Real Estate Roundup: Bay Area Home Sellers Enjoy Massive Gains in 3rd Quarter

Here’s a look at recent news of interest to homebuyers, home sellers, and the home-curious.

BAY AREA SELLERS LEAD NATION FOR HOME PRICE GAINSrwb_up_arrow
Home sellers across the country pulled in the largest price gains in eight years in the third quarter, with those in four Bay Area counties cleaning up in a major way.

According to RealtyTrac’s September and Q3 2015 U.S. Home Sales Report, owners who sold their property realized an average gain of $40,658 — 17 percent since the time of purchase and the most since the third quarter of 2007. In a statement accompanying the report, company Vice President Daren Blomquist said that homeowners who want to maximize their profits might consider selling soon, as appreciation is slowing and will continue to do so if interest rates increase.

Bay Area home sellers who cashed out in the third quarter likely have few complaints, as price appreciation more than tripled the nationwide rate in some places. Home sellers in San Francisco realized gains of 58.7 percent in the third quarter, the most in the country. San Mateo County was a close second, with 55.7 percent appreciation, followed by Santa Clara (47.7 percent) and Alameda (43.1 percent) counties.


SAN JOSE NAMED AMERICA’S WEALTHIEST CITY
Technology hotbeds have the highest per-capita economic output in the nation, tilting the balance away from East Coast financial centers, which previously held that distinction.

Bloomberg reports that the San Jose region had the highest gross metropolitan product per worker in 2014 — $105,482, more than double the national average. Employees in San Jose produced about $11,000 more per year than those in No. 2 Bridgeport, Connecticut, a banker-heavy New York City suburb that formerly had the highest GMP until 2011. Harvard University professor Edward Glaeser told the publication that employees in highly skilled regions are compensated far better than those in other parts of the country, calling San Jose’s income growth “off the charts.”

Other cities with a heavy tech presence also ranked high for GMP: No. 3 San Francisco ($80,643) and No. 4 Seattle ($75,874).


FIRST-TIME-BUYER ACTIVITY DROPS TO THREE-DECADE LOW
Although U.S. property sales appear poised for the busiest year since 2007, millennials are missing the boat, which could pose long-term challenges for the U.S. housing market.
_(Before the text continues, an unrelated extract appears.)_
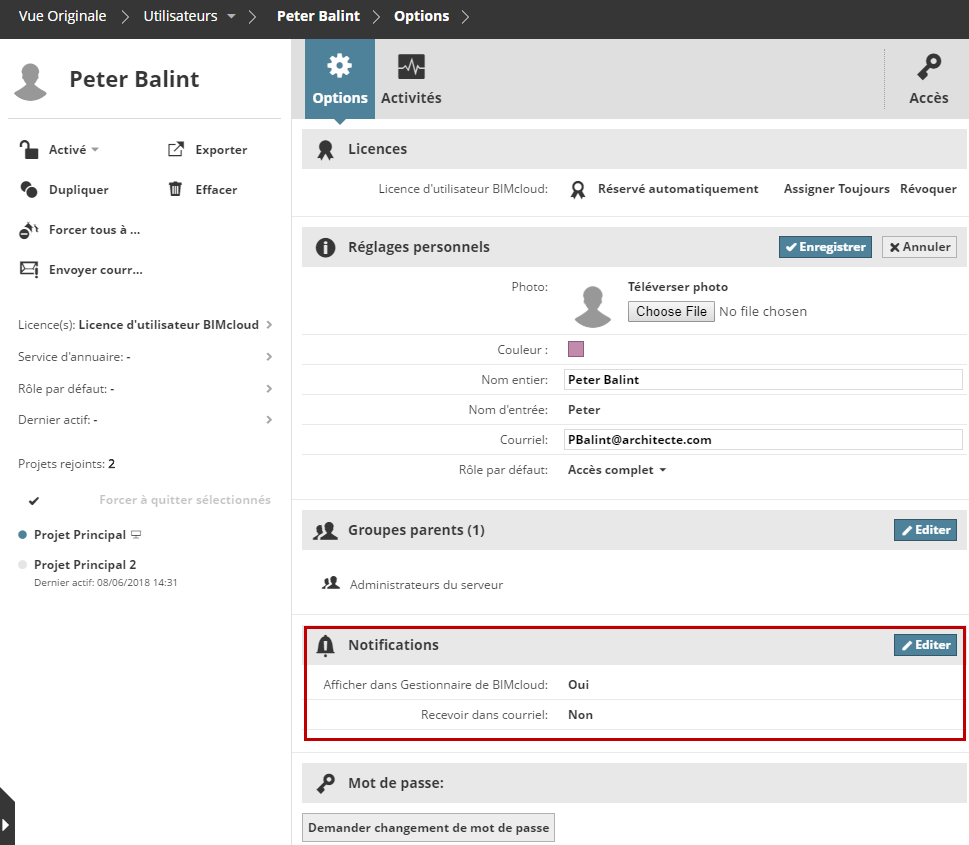
Task: Go to Vue Originale breadcrumb
Action: 60,16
Citing data from the National Association of Realtors, The Wall Street Journal says that first-time buyers account for 32 percent of transactions this year, down one percentage point from last year and the fewest since 1987. Without first-time buyers, current homeowners could have trouble finding a buyer when they want to move up or retire.
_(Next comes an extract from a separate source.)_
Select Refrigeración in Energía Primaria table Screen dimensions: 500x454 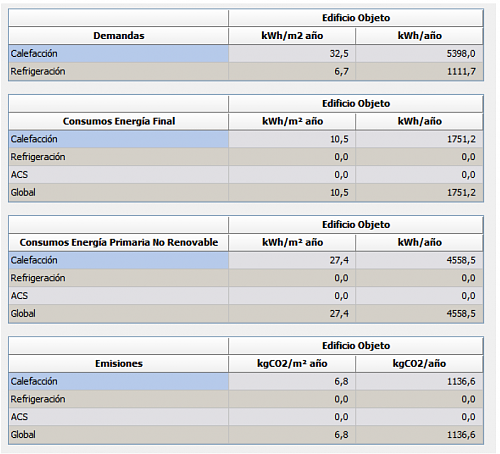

One-quarter of first-time buyers said that saving for a down payment was their biggest hurdle to homeownership, an obstacle that has been exacerbated by rising rents. Most of those first-time buyers locked out of the market pointed to student loans as the biggest blockade to socking away money.


MORTGAGE RATES SEE BIGGEST INCREASE SINCE THE SUMMER
Mortgage rates spiked the most since June last week and could be headed higher as early as next month depending on an upcoming Federal Reserve decision.

According to Freddie Mac, 30-year, fixed-rate mortgages increased 11 basis points from the previous week for the week ended Nov. 5, climbing to 3.87 percent. Fifteen-year, fixed-rate mortgages also rose, ending the week at 3.09 percent.

In a statement accompanying the report, Freddie Mac Chief Economist Sean Becketti said that Janet Yellen and the Fed could raise rates in December if statistics support the decision, adding that October’s U.S. jobs report will factor heavily into the equation.